The jabs don’t stop there, as Kaling’s script contains a grab bag of biting, sharp lines of dialogue that bolster Late Night’s social commentary about ageism, sexism and racism in contemporary society while eliciting constant laughs, including a new satirical segment of her talk show where Katherine hails a taxi for two African-American men because “That’s what white saviors do!”, and a recurring joke about the difference between a factory and a chemical plant.
And it’s evident that the supporting ensemble is having fun taking part in the banter, from Hugh Dancy’s turn as womanizer Charlie, to Amy Smart’s sporadic but always momentous appearances as Katherine’s television executive. It’s also worth noting that Ganatra’s visual eye as director isolates Katherine, Molly and her band of writers in wide shots that surround them with the vastness of New York City and the pressures of their industry.

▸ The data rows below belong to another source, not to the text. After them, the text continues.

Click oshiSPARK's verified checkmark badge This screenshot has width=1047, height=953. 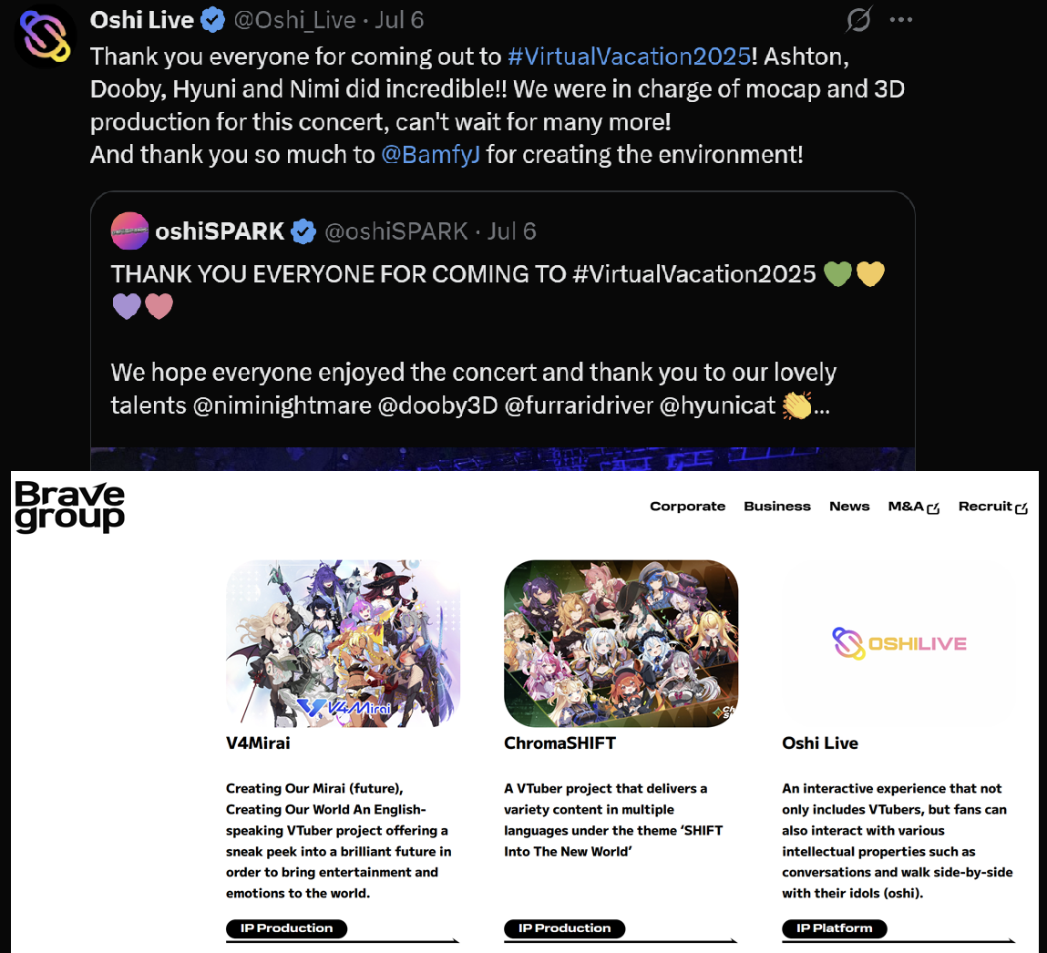click(x=303, y=231)
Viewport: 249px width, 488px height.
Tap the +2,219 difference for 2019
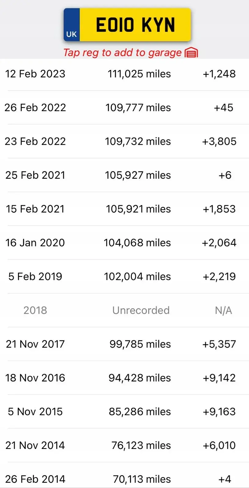tap(219, 276)
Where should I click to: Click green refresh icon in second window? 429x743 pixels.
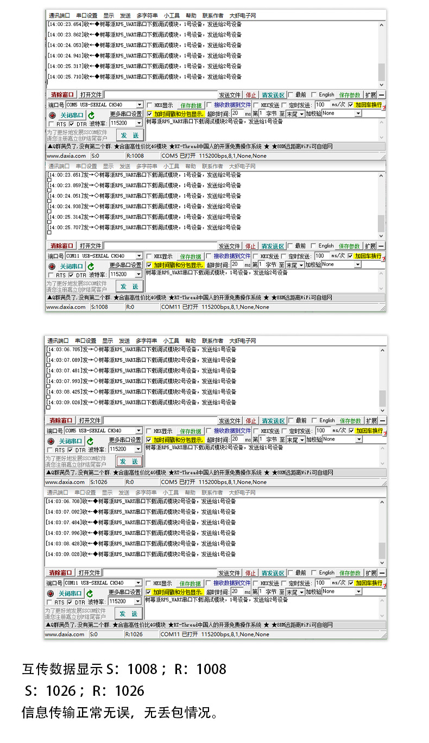[91, 266]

That said, if there’s one issue with Late Night, it’s that it takes a while for the film to reach the peak of Kaling’s biting sense of humor, and the journey to that point consists of mostly dry barbs that are hit-and-miss, especially with those unfamiliar with the subtleties of verbal comedy. Despite that, the trip is well worth the travel, because like Booksmart before it, Late Night is a hilarious, female-driven film that dedicates itself to portraying its workplace story with realism and a light heart. It also balances its hilarious dialogue and sharp social commentary with optimistic ideas about a progressive future that never come off preachy thanks to the modest tone of Kaling’s story and Ganatra’s direction. Late Night will have endeared audiences of all diversities, ages and genders by the end, and to use Katherine’s catchphrase, it earns the privilege of your time.